Dataset entries –
____

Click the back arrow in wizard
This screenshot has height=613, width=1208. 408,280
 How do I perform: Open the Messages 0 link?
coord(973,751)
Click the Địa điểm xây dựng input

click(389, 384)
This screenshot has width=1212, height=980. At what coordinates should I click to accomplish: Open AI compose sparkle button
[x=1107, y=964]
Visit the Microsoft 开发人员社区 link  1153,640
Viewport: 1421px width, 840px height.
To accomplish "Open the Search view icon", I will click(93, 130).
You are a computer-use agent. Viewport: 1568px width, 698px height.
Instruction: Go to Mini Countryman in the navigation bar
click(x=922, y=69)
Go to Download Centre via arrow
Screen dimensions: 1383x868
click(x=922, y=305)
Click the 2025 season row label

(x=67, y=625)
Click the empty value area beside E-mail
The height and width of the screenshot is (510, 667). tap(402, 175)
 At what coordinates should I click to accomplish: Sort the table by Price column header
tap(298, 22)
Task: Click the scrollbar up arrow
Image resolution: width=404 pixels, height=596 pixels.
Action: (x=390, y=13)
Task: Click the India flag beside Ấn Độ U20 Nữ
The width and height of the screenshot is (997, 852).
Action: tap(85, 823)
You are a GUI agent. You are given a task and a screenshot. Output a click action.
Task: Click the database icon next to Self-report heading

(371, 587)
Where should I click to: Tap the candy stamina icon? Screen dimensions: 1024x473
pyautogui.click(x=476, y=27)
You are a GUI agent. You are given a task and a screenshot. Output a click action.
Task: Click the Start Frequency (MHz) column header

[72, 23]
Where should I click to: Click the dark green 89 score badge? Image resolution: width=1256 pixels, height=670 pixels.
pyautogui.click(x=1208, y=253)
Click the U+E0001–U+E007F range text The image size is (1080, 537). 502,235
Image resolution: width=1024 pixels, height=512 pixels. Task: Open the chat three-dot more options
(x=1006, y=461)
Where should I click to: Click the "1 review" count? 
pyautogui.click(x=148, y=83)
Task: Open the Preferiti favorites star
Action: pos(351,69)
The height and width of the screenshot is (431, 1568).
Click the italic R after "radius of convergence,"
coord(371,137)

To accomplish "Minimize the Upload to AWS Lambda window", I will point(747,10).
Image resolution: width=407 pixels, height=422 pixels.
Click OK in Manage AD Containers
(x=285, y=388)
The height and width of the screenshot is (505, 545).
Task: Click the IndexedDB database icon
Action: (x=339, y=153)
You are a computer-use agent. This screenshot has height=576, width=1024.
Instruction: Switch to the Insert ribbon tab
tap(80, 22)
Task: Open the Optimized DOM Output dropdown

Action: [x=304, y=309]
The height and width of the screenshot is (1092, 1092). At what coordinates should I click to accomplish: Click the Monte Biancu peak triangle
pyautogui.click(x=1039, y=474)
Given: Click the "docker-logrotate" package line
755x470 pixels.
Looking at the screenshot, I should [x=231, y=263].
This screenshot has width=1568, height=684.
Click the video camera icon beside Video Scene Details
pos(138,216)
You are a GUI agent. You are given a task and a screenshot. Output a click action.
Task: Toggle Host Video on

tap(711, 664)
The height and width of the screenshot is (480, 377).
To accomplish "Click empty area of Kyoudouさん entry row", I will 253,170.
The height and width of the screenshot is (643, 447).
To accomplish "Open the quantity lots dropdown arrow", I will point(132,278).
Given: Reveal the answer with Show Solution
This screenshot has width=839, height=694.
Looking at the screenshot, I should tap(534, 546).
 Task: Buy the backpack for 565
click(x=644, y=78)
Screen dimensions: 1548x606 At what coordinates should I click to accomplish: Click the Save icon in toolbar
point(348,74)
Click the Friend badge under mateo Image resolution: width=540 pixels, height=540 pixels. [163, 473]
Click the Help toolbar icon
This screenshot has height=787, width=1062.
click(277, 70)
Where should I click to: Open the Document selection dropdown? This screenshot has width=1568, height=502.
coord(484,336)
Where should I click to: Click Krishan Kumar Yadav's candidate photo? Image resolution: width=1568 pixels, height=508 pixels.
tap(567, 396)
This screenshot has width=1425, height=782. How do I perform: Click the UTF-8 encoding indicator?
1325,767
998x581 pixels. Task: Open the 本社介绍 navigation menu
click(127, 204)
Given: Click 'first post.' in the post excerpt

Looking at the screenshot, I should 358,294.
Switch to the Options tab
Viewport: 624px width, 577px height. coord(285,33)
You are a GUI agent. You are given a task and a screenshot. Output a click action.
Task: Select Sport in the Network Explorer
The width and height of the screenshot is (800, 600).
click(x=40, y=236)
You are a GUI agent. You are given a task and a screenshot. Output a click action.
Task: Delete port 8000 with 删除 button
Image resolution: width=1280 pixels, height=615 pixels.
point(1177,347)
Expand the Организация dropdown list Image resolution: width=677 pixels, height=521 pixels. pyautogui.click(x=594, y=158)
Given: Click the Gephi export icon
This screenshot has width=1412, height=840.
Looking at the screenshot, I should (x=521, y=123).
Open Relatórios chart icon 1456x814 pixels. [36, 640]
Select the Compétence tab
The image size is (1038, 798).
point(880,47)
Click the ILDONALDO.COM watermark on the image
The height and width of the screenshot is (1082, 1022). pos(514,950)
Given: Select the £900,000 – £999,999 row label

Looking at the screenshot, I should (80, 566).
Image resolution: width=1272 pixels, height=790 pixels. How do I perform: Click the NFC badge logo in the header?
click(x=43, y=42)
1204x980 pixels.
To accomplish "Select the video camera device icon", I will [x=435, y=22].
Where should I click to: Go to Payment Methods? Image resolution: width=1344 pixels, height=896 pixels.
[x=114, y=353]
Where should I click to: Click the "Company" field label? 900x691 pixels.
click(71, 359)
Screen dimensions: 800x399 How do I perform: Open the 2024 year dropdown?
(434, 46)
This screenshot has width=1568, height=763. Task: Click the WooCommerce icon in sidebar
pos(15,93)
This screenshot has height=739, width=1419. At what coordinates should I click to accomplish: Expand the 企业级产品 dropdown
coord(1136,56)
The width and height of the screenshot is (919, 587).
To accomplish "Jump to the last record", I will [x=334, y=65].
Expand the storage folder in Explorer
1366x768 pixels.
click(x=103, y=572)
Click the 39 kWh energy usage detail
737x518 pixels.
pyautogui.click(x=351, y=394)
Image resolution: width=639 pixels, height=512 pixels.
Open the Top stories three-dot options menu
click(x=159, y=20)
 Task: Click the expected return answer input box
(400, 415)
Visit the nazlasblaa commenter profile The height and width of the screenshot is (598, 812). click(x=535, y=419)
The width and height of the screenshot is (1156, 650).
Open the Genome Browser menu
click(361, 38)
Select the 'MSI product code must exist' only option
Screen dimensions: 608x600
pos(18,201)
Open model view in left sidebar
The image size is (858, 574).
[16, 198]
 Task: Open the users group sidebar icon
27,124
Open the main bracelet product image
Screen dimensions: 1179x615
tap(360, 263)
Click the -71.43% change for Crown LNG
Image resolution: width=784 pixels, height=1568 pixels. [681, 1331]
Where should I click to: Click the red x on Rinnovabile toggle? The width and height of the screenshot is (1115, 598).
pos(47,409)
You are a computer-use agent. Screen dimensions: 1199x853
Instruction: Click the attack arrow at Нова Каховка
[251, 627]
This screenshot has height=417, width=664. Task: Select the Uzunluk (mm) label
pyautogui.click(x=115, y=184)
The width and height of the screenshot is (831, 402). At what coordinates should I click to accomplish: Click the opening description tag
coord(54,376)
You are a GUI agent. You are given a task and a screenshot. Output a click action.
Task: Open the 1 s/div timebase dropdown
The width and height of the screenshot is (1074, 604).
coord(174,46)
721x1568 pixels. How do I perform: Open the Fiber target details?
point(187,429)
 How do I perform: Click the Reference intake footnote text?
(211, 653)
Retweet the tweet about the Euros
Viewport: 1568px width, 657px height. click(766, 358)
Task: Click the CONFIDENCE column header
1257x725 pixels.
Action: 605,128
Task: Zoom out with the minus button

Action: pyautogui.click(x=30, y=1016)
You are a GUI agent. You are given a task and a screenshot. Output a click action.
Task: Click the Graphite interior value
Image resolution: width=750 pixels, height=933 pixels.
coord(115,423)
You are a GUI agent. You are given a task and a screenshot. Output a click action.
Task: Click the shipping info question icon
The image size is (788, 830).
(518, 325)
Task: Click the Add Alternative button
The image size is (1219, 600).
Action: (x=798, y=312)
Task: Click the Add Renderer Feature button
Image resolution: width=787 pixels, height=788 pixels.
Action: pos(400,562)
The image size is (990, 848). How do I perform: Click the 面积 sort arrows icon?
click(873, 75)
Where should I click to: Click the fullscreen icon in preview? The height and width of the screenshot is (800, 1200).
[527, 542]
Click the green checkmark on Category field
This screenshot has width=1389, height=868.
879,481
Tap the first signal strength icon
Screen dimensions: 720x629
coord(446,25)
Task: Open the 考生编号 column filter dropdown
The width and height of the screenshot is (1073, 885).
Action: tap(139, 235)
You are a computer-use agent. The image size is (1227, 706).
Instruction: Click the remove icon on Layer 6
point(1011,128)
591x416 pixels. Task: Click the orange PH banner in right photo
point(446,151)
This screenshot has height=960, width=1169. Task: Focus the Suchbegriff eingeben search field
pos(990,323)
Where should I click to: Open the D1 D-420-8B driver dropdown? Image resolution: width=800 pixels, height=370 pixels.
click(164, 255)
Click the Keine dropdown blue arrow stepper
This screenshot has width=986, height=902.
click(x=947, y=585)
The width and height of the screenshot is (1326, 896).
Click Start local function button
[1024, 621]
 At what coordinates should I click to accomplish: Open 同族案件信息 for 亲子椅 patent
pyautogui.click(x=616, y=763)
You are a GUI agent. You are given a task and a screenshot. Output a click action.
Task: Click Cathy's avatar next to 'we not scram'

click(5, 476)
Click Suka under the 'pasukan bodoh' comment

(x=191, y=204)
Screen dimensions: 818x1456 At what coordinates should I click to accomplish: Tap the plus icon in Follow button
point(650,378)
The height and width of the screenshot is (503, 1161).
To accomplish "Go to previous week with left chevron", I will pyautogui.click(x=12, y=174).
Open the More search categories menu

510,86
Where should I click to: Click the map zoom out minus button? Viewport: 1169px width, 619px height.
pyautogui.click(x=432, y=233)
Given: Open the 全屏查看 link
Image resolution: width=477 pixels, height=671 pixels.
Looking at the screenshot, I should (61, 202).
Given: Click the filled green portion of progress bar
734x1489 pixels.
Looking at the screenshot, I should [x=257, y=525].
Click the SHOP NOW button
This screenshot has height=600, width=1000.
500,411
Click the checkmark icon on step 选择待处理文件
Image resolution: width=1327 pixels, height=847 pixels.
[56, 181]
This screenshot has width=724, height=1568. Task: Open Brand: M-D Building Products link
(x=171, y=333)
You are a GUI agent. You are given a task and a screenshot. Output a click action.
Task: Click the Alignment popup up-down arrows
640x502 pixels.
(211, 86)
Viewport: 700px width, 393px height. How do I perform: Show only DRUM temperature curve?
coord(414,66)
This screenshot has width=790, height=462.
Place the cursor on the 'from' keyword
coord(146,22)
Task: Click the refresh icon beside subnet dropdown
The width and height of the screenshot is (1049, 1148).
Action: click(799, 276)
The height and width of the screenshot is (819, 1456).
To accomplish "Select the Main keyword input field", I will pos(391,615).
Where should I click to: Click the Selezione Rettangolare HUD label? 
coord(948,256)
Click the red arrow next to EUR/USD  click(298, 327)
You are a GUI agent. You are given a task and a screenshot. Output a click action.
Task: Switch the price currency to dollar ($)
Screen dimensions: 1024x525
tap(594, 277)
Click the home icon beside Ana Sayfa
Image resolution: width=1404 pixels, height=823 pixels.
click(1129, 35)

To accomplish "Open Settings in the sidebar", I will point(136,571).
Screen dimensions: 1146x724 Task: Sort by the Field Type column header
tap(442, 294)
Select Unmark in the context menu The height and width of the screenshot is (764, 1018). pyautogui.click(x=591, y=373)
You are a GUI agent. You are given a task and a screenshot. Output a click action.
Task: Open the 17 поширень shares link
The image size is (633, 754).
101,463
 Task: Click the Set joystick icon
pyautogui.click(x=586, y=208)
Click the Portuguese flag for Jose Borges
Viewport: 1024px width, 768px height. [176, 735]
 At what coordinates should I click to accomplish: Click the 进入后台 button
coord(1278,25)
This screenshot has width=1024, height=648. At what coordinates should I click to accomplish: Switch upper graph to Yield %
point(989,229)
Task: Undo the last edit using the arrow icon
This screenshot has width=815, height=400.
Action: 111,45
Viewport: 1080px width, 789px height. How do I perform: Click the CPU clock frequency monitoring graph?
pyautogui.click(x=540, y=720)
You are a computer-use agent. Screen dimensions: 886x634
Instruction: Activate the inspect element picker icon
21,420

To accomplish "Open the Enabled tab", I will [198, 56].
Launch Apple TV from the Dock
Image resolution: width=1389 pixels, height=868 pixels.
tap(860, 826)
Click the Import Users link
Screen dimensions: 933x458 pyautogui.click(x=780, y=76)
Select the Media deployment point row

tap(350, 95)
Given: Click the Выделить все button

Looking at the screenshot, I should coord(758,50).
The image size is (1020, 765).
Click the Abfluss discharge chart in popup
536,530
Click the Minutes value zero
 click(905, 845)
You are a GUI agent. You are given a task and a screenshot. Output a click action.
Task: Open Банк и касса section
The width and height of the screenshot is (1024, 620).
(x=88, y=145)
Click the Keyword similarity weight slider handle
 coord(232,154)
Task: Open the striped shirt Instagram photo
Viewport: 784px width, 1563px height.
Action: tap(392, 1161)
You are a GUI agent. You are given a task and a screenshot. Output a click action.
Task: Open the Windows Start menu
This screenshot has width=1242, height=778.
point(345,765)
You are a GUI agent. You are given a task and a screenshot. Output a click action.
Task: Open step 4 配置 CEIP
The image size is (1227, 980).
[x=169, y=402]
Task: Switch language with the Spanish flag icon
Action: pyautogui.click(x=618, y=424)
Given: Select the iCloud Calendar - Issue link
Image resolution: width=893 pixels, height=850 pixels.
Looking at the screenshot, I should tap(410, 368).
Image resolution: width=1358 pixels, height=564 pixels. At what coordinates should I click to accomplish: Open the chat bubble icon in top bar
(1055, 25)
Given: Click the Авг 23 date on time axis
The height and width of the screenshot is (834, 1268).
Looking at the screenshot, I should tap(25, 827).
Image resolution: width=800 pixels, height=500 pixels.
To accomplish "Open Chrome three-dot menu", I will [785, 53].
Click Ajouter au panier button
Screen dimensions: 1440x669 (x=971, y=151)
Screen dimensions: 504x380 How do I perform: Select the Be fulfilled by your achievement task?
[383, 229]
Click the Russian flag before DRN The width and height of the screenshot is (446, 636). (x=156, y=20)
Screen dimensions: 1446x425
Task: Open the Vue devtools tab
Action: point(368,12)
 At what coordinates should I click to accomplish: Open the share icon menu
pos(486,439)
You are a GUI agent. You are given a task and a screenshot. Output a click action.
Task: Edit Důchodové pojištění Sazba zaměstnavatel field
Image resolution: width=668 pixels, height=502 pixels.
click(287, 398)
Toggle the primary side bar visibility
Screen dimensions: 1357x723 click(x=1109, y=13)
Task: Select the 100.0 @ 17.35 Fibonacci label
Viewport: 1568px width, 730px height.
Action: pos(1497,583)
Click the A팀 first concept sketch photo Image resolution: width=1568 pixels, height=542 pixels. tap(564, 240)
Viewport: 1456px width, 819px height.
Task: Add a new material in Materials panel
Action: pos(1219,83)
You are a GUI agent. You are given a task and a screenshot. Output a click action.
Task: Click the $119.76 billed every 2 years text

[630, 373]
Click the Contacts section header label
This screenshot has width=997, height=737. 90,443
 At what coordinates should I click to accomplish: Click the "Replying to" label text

____

Task – Your output should consist solely of the lines from the beginning of the entries through the line containing "Viewport: 1421px width, 840px height.", reproduced exactly.

Task answer –
Click the back arrow in wizard
This screenshot has height=613, width=1208. 408,280
 How do I perform: Open the Messages 0 link?
coord(973,751)
Click the Địa điểm xây dựng input

click(389, 384)
This screenshot has width=1212, height=980. At what coordinates should I click to accomplish: Open AI compose sparkle button
[x=1107, y=964]
Visit the Microsoft 开发人员社区 link  1153,640
Viewport: 1421px width, 840px height.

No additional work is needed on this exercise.